This sub-series documents the relationship of the UJRA (CJC) with the refugees admitted to Canada. Often the UJRA office was a starting point for newly-arrived refugees, who would be referred to Jewish Employment Service/Jewish Vocational Services for help finding a job, to hospitals, dentists and other health care providers for medical care, to Toronto Hebrew Free Loan, and sometimes to Jewish Immigrant Aid Services for accommodations and loans. The office in Toronto worked in cooperation with local refugee committees in centres like Hamilton, London and Oshawa, which would sometimes assist with or take over cases. In most cases the form of assistance given by the UJRA was financial, with decisions taken by the UJRA Farm & Establishment Committee. They granted loans for the purchase of farms, to either individuals or in many cases, a partnership of two refugees wishing to buy jointly. Refugee farmers settled across southern Ontario, from towns in the Chatham/London area, to ones in eastern Ontario towards Kingston/Cornwall, and the southern Niagara region. The largest numbers were concentrated near Hamilton and Oshawa. The UJRA helped immigrants survey and appraise properties and offered advice and guidance on farming to those with no experience. UJRA loans were granted also for the furnishing of homes, equipping of farms with machinery and livestock, medical services, visas for family members, and short-term "maintenance" costs while new immigrants got on their feet. For "urban" refugees, UJRA arranged lodgings, helped with transportation and baggage, ensured a family had food, tickets to High Holiday services, and school for the children. In some cases UJRA was called upon as arbitrator between disputing farming partners or family members.

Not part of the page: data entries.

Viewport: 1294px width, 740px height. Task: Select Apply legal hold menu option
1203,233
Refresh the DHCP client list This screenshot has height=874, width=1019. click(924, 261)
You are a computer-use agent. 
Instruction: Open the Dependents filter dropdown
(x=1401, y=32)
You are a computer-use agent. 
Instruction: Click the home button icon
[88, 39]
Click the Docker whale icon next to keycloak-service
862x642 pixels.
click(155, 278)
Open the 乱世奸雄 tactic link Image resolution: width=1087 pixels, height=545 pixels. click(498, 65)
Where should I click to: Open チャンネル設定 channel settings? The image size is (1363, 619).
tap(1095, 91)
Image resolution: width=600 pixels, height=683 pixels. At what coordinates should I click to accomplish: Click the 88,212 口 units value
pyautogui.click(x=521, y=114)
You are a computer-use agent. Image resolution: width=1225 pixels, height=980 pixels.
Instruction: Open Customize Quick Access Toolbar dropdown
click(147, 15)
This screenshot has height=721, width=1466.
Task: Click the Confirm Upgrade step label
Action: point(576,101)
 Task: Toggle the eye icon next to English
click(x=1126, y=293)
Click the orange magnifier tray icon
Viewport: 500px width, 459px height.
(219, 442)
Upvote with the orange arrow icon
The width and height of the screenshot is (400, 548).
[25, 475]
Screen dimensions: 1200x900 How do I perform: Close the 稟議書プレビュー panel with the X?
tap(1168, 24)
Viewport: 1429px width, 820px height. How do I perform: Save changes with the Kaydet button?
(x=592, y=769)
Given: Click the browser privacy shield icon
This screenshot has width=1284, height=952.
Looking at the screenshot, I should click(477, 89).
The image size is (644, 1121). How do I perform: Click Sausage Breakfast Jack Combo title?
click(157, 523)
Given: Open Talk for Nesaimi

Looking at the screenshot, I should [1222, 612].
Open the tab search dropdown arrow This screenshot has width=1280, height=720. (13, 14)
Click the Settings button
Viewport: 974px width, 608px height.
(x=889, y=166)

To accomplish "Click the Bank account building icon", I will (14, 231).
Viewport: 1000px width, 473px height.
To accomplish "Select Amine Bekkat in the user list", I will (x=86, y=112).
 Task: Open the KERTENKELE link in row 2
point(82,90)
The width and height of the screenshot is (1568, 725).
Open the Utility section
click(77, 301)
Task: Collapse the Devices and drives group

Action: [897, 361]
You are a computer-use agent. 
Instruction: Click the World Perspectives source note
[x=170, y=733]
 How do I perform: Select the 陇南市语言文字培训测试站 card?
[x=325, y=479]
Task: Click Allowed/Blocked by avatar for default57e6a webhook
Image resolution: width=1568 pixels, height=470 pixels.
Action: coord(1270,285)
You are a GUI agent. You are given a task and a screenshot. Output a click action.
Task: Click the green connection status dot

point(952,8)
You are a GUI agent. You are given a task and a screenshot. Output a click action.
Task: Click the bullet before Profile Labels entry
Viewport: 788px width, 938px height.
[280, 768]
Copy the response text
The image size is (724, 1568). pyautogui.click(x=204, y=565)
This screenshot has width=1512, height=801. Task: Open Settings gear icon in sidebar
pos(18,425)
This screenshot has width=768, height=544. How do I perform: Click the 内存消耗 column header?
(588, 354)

Sub-series contains case files from clients of UJRA dating from 1938 to 1960. Until 1950, refugees were categorized as either "farmer" or "urban" settlers, and these designations remain written on the earlier files, while later ones are not categorized other than by name of the immigrant. Files include an identification form, either a "summary of contact" sheet with notes added over time, or a standard Loan Committee application form. Records also include correspondence.
The files are arranged in alphabetical order by refugee surname.
This sub-series is composed of former RG 292, RG 293 and RG 296, three separated sets of case files. Unspecified, farmer, and urban case files were combined into this series, and case files from RG 296 were pulled from amongst the administrative files.
Closed. Researchers must receive permission from the OJA Director prior to accessing the records.
Related files regarding loans may be found in the minutes of the Loan Committee in sub-series 6 of this series (4-6).